***** Data for processing *****

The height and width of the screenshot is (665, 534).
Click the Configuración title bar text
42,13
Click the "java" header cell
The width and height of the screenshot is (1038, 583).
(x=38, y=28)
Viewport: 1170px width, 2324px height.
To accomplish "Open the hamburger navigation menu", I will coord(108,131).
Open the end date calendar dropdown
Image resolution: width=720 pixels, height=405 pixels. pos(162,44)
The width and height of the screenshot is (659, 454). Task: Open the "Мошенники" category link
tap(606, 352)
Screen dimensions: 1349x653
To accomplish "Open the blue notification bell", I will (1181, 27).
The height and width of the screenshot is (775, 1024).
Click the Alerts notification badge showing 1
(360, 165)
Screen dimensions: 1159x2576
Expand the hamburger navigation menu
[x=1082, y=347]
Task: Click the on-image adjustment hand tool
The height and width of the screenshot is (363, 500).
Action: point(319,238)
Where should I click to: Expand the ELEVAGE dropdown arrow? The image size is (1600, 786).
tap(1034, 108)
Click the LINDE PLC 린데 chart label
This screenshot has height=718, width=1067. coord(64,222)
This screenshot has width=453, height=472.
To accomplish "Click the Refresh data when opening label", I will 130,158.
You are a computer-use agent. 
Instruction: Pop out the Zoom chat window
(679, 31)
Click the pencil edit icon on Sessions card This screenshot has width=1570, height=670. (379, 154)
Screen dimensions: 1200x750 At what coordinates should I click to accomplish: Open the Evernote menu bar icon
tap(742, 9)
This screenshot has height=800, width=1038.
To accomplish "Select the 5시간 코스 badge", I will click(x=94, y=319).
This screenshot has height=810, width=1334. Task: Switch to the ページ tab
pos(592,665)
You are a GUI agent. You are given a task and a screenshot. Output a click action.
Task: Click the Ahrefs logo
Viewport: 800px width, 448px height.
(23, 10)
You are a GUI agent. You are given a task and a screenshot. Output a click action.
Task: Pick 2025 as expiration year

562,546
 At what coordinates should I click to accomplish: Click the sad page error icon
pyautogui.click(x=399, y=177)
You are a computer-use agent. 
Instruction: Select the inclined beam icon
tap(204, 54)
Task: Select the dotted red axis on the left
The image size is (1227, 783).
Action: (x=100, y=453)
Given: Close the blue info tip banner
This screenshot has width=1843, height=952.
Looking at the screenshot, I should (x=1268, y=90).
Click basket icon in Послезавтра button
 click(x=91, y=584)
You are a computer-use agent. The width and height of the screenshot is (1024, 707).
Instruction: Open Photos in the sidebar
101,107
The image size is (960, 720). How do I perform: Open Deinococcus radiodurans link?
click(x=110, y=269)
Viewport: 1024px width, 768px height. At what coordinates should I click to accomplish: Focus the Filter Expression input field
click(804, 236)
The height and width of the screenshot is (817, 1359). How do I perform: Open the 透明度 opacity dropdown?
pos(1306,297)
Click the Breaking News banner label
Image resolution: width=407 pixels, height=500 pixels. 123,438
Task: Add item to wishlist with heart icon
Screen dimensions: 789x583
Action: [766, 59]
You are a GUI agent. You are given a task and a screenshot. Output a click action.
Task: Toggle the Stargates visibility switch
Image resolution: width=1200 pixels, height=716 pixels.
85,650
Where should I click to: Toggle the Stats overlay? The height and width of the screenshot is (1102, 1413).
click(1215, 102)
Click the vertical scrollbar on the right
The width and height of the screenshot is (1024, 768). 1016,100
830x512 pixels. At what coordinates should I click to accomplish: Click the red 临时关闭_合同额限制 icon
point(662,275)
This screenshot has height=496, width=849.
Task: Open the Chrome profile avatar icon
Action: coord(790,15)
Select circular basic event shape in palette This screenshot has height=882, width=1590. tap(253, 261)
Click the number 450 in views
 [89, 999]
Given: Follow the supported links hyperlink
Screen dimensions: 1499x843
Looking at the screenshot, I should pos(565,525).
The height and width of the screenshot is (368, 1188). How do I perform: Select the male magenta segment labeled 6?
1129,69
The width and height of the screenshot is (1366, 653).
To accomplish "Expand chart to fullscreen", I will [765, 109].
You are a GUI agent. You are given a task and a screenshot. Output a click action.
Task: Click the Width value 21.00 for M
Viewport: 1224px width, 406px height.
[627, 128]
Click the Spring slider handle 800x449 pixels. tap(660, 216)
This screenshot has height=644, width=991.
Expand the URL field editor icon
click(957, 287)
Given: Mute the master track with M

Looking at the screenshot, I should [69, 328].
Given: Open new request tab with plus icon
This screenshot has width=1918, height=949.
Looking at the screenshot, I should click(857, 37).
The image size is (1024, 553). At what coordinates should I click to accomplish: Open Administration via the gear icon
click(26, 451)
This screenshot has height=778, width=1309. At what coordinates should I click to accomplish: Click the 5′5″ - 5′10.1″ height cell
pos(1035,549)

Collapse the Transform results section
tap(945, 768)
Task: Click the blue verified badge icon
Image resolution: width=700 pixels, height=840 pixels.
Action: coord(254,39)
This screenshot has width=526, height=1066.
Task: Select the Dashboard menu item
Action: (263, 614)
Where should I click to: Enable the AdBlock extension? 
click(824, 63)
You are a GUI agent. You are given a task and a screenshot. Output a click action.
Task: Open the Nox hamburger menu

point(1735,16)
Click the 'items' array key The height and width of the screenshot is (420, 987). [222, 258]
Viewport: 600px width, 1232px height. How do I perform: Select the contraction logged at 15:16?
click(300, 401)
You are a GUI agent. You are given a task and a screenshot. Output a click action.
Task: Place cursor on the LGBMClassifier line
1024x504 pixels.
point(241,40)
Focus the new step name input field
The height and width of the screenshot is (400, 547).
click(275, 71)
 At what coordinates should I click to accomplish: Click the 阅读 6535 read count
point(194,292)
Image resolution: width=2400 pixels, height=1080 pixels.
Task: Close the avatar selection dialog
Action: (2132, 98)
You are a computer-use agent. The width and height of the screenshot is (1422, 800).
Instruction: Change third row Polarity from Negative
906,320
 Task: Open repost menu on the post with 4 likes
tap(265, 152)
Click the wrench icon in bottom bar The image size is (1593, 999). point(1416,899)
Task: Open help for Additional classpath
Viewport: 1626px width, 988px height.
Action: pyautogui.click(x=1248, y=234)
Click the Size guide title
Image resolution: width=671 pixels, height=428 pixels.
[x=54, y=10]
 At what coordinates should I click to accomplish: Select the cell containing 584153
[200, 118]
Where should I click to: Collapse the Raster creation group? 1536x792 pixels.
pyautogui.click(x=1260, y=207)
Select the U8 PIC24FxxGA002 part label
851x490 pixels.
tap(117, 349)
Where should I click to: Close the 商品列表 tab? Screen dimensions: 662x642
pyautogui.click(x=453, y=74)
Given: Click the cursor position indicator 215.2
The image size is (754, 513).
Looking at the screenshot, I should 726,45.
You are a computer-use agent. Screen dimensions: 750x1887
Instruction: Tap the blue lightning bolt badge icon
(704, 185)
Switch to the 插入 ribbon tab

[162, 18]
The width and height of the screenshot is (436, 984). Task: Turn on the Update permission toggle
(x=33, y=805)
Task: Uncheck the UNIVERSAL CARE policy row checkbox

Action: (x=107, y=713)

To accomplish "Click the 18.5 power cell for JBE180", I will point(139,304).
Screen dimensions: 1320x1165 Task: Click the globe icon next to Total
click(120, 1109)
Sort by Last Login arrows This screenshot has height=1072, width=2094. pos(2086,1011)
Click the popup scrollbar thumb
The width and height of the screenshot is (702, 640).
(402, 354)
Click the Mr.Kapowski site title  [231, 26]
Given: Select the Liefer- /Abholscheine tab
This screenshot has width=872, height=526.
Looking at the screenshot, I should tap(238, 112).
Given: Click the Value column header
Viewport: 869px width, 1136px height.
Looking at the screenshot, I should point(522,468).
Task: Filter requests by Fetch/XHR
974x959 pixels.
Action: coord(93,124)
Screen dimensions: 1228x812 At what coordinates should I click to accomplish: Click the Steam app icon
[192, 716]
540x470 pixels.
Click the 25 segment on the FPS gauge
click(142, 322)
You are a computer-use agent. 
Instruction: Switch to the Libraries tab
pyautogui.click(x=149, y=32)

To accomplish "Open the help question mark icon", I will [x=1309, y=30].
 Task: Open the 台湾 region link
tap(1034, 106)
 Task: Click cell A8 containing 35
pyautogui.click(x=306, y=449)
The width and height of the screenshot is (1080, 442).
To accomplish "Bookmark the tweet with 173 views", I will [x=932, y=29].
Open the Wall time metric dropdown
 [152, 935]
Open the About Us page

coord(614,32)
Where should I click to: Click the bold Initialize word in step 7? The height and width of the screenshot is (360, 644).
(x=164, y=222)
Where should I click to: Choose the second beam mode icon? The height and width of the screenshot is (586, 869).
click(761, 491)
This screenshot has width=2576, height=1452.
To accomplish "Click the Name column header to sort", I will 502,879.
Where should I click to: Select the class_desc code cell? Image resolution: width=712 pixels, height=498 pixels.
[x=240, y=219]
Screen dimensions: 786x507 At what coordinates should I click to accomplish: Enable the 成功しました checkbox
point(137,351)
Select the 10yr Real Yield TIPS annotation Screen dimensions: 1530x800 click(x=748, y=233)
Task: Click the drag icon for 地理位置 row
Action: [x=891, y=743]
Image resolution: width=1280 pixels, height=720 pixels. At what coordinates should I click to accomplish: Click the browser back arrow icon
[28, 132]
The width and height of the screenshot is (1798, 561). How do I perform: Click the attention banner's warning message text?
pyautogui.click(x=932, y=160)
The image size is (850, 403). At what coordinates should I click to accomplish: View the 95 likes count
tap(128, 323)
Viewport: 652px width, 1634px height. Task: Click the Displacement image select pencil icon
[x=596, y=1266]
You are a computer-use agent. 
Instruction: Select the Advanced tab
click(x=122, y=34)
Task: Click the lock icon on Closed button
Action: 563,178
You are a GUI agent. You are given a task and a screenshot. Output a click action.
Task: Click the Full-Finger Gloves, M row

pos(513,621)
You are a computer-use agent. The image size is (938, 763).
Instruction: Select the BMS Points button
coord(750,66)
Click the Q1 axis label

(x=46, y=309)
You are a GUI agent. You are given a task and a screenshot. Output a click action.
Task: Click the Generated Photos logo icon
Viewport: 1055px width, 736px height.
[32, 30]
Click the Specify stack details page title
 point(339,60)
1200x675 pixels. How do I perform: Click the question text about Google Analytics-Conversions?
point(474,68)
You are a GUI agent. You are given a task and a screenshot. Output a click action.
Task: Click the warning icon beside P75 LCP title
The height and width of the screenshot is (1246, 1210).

*****

● Exercise prompt
Your reply must consist of a number alone: the count of lines in the listing that contain the string "help".

● Answer box
2